With the recent re-approval of UNRWA’s mandate for more than three years, it is worth asking: how long have Western policy makers understood that UNRWA was a tool for Palestinians and Arab states to perpetuate the “refugee crisis” and that Palestinians would never accept anything except repatriation to Israel, an attitude that guarantees hostilities in perpetuity? The answer is, since the beginning. That is why after more than sixty years, British diplomatic documents on UNRWA and the Palestinians are still classified by the Foreign Office.
UNRWA was established to “carry out in collaboration with local governments the direct relief and works programmes as recommended by the Economic Survey Mission.” This mission, under the leadership of former Tennessee Valley Authority administrator Gordon Clapp, had recommended vocational training and regional development as the means to facilitate “reintegration” of Palestinian refugees, either through repatriation to Israel or resettlement in surrounding countries. Arab states clamored for regional development aid, hinted repeatedly that they would accept Palestinians, and throughout the 1950s, billions were poured into aid schemes that improved their infrastructure. But no Palestinians were ever resettled.
The game was apparent early on.

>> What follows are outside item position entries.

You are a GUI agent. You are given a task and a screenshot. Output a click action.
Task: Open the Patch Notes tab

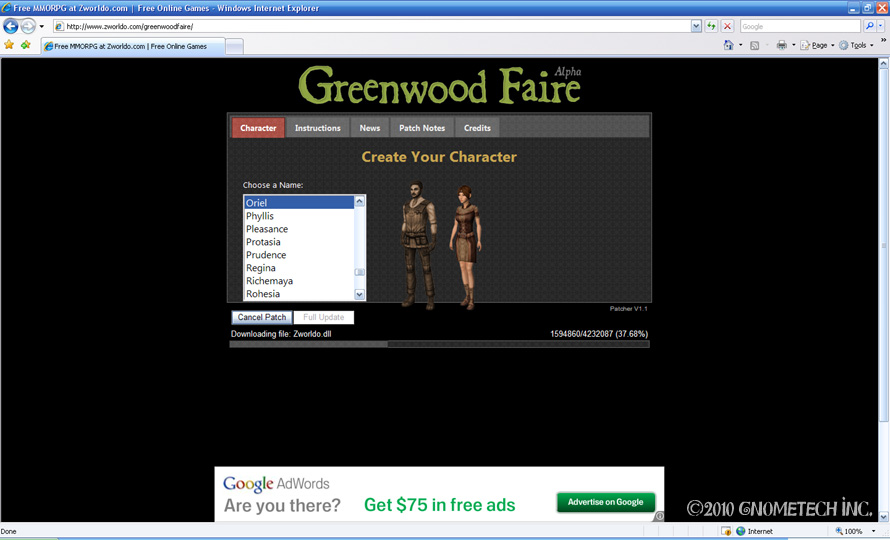(x=422, y=128)
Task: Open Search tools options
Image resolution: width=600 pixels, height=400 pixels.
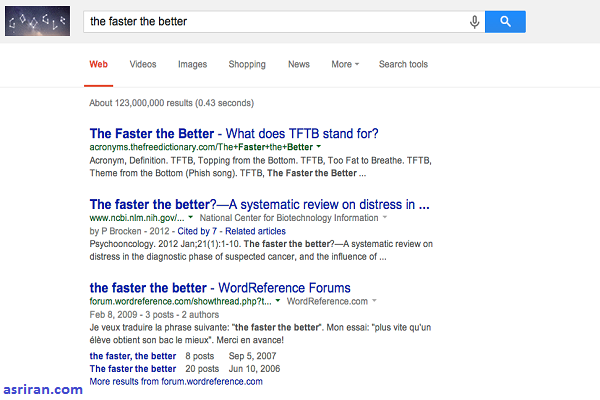Action: [403, 65]
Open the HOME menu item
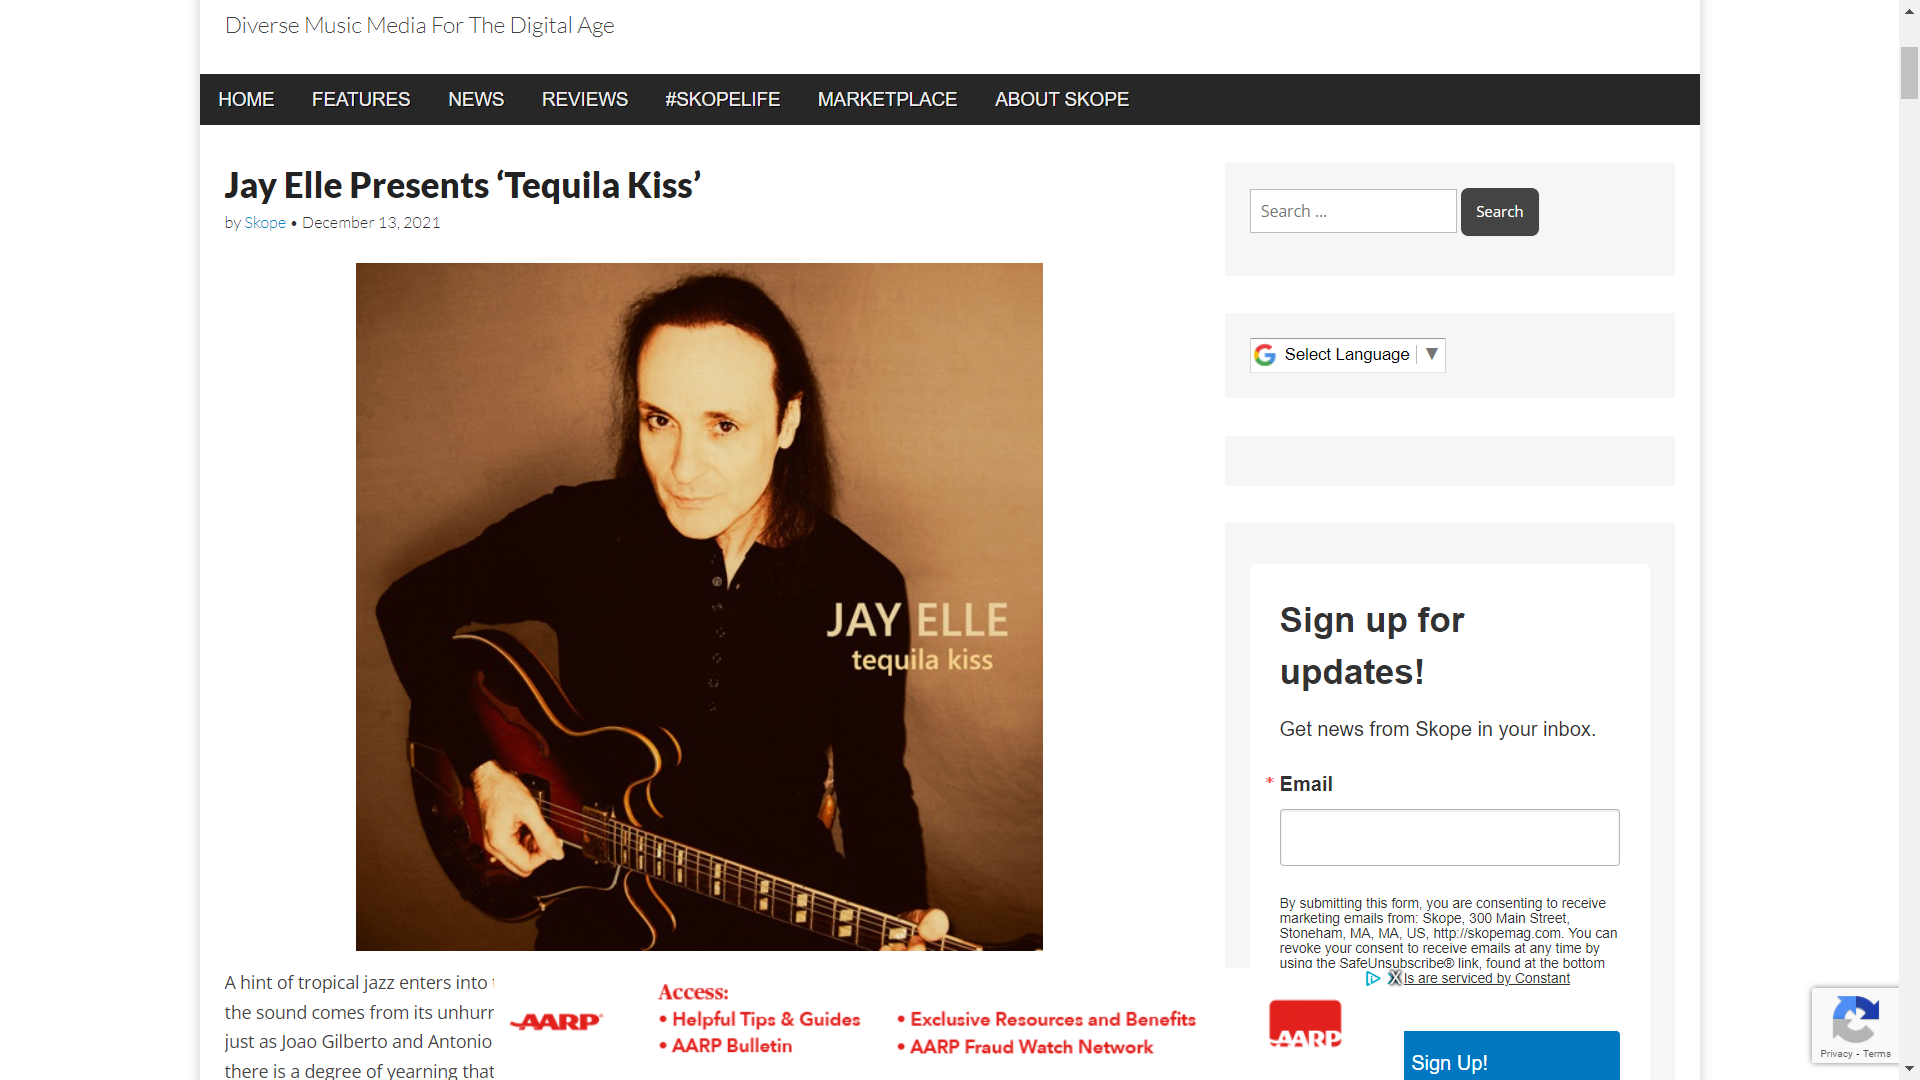The width and height of the screenshot is (1920, 1080). (246, 100)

In May 1952, the Foreign Office received a remarkable report forwarded by British diplomat Sir Edwin Chapman-Andrews that noted “Everything has been sacrificed to [UNRWA director John Blandford’s] lone effort to “sell” the three-year plan to the Arab states—and SYRIA in particular—while measures which might influence the success of the negotiations are left undone.”
The report lamented UNRWA’s lack of educational and vocational training programs, the lack of a public-relations effort, or any successful agricultural programs in Jordan. Refugee relief was well-organized, but anything related to reintegration was subject to “stagnation, waste and misuse of money and manpower.”